The real-life version of the big screen Leonardo DiCaprio character says he's different from Gordon Gekko
The real “Wolf of Wall Street” Jordan Belfort joined CNN's Piers Morgan on Monday where he answered charges that the films glamorizes critical behavior.
Morgan noted that Belfort, who stole millions of dollars from investors in sham deals, modeled his career on Gordon Gekko from 1987 film “Wall Street,” and asked if the character played by Leonardo DiCaprio will inspire a new generation of ethically flexible financial whiz kids.
“There is a danger that all this movie will do is create a load of the old Jordan Belforts … who even you admit was a pretty bad guy,” the host said.
“There's a fundamental difference between the Gordan Gekko character and myself,” Belfort replied. ”Number one, Gordan Gekko was a fictionalized character and [viewers] never really saw his downfall … You don't find out until ‘Wall Street 2' what happened to Gordon Gekko.
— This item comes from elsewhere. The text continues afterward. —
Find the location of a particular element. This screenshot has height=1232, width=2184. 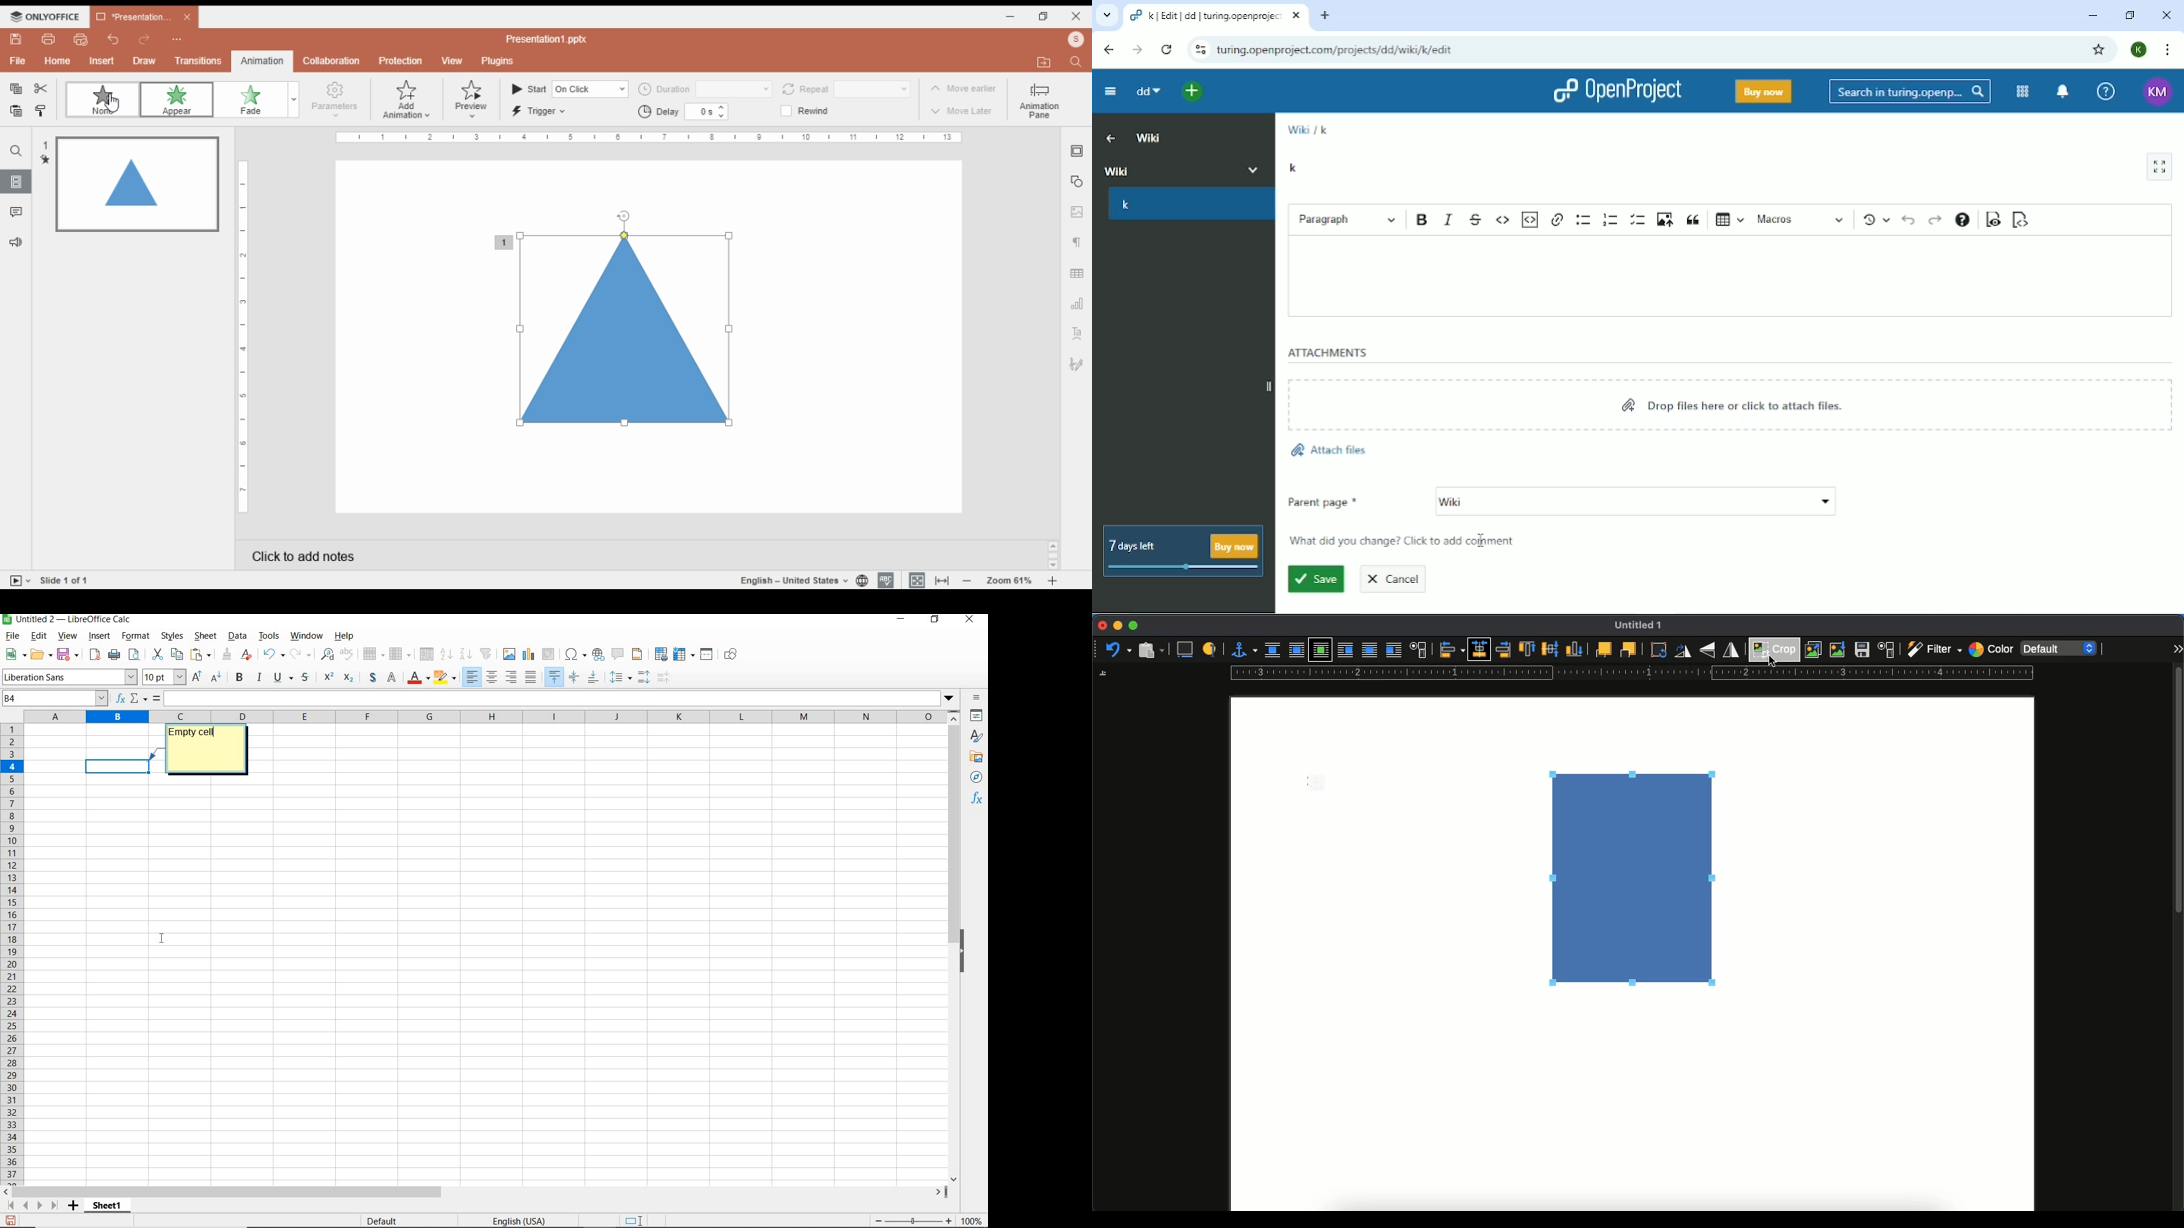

In ['Wolf of Wall Street'] it's pretty clear that I lost everything — and also my story is known throughout the world that I ended up in jail and that it was a disaster personally, professionally.”
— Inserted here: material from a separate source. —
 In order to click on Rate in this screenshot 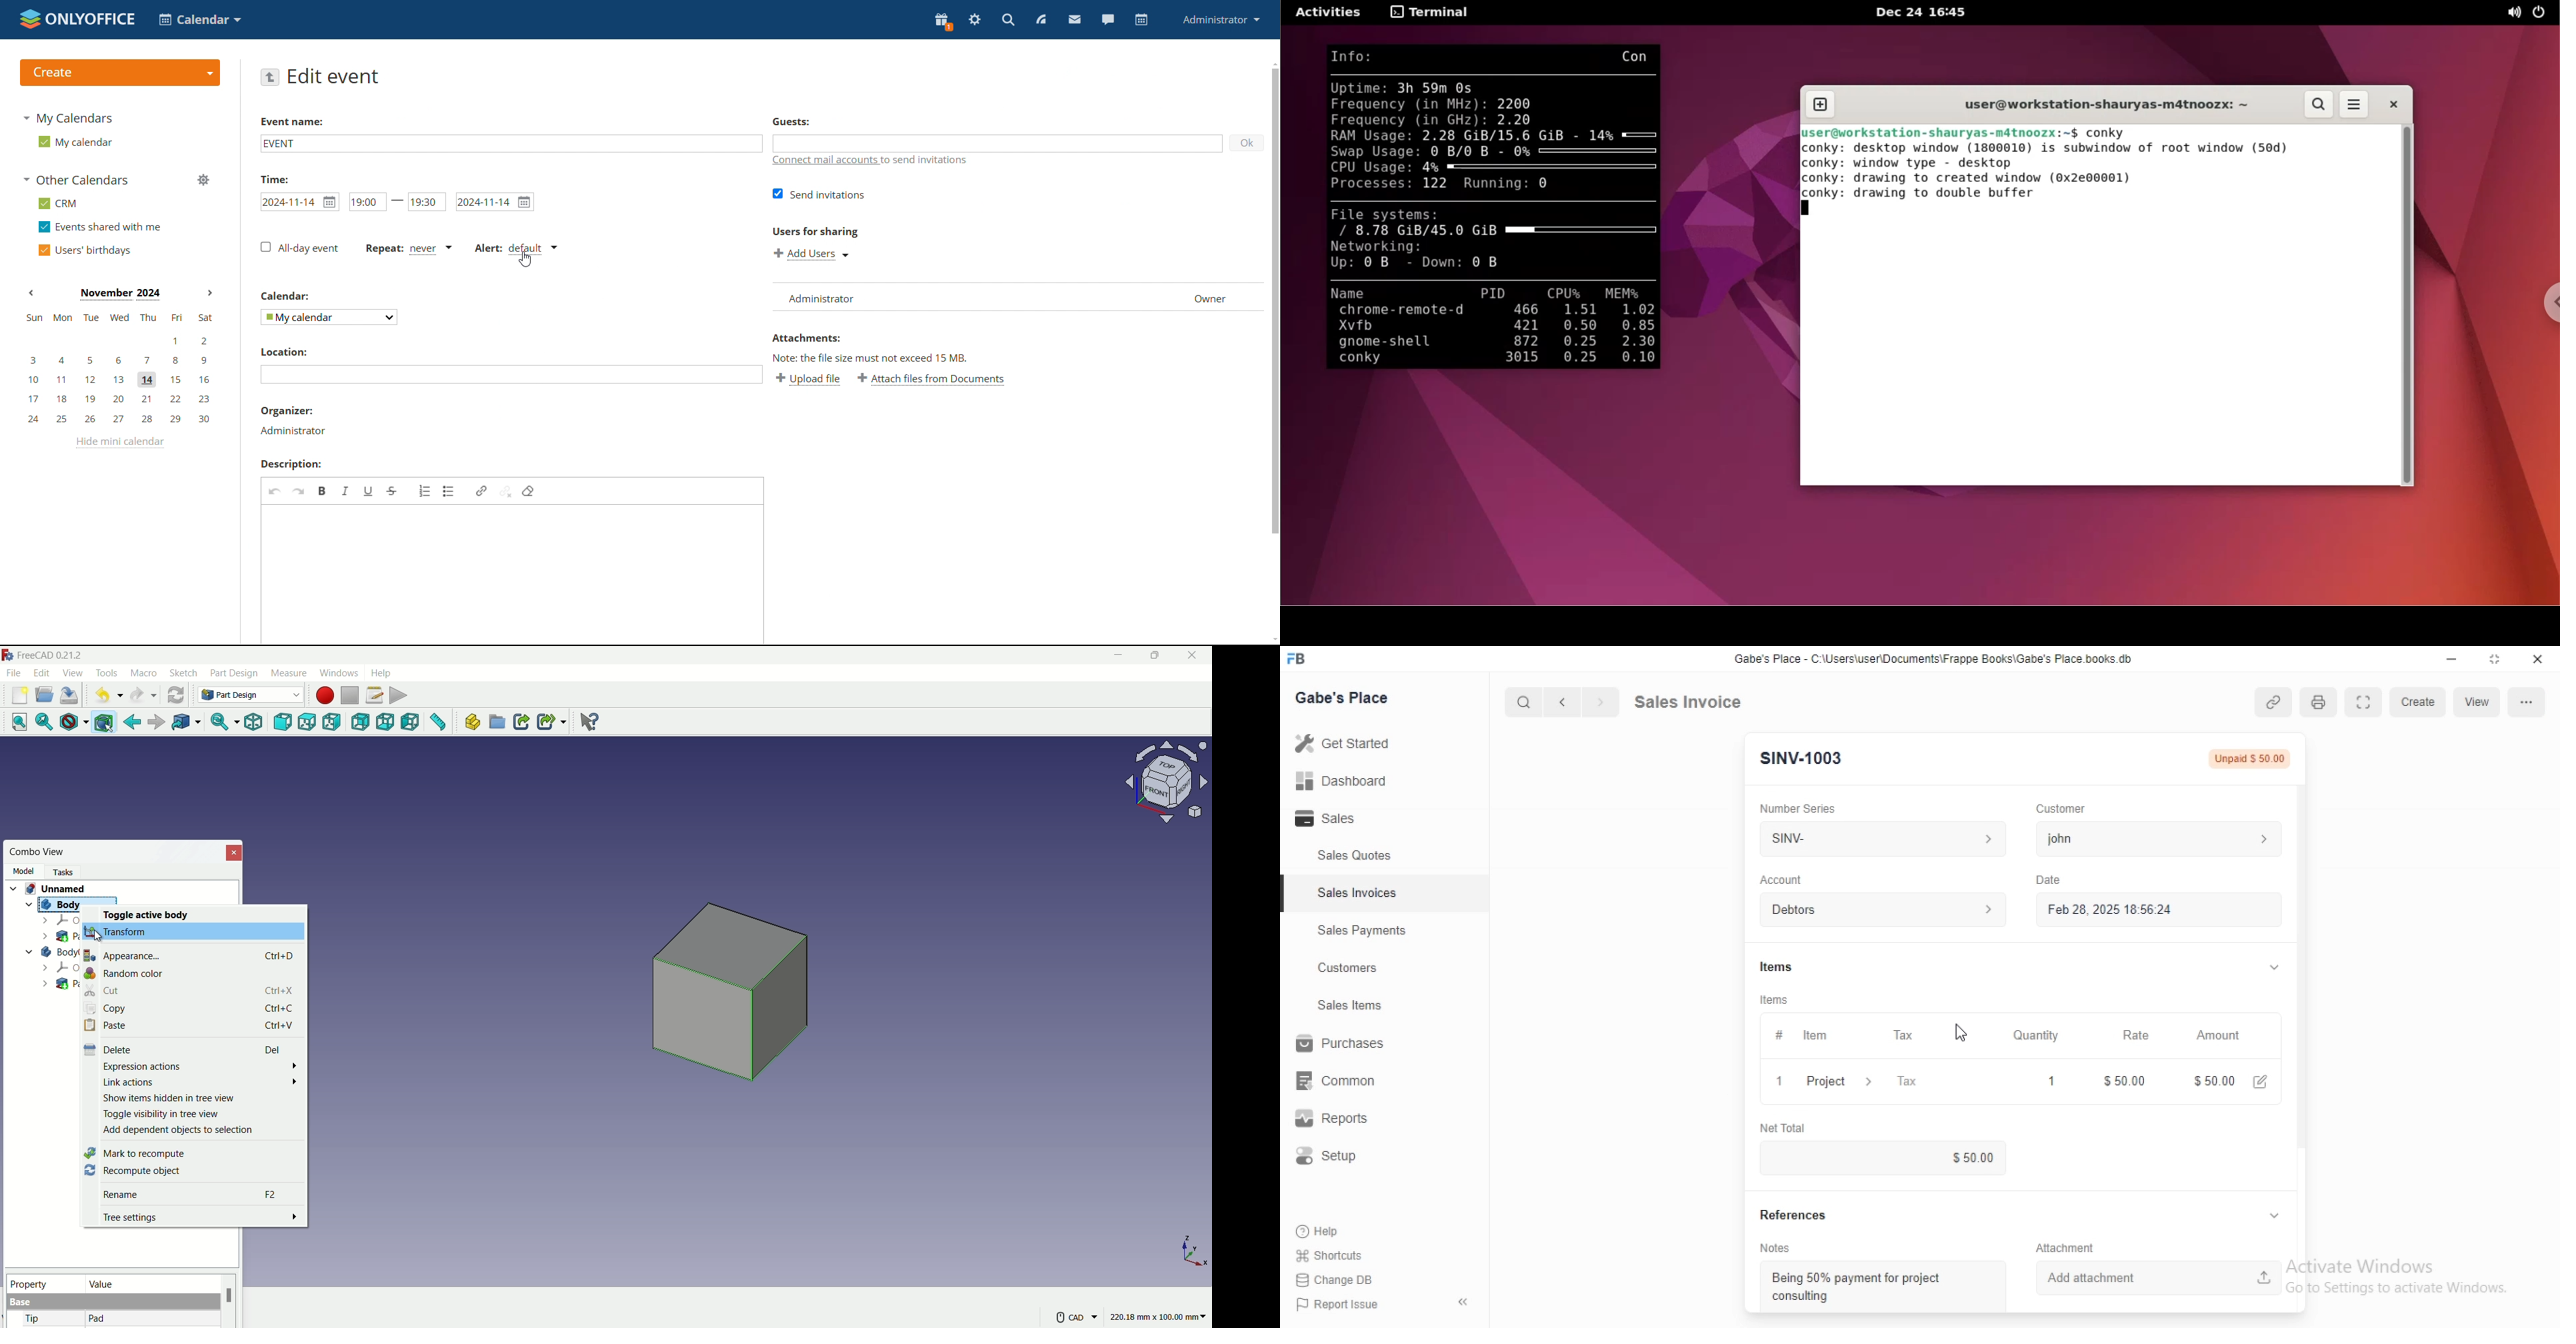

He went on to argue that his rise to riches had some positive lessons too, beyond just teaching viewers about the glories of snorting cocaine off a hooker's butt.
“There's a lot of great things to glean from the movie,” Belfort said. “Hopefully when people see this they can say, ‘There are some things in there that, wow, really are inspiring': starting from nothing, the stuff with selling and motivation. I think that does inspire, I think it should move people but they need to get it in the context that if you're not doing it with ethics and integrity it's a disaster for yourself and everyone around you.”
Belfort said that he spent more than 100 hours with DiCaprio, helping him prepare for the role. “One thing I don't think people realize about Leo is … he strives for it — he works really, really hard,” Belfort told Morgan.
“You don't realize how much he's looking at you, because when I saw it on screen I was like, ‘Oh my God,’ he continued. “It was mind-boggling to see,”
Belfort added that he was “speechless” when he first saw the film.
“I felt myself sweating at certain points, when some of the cocaine was being snorted — I got all these sympathetic reactions to it,” he told Morgan.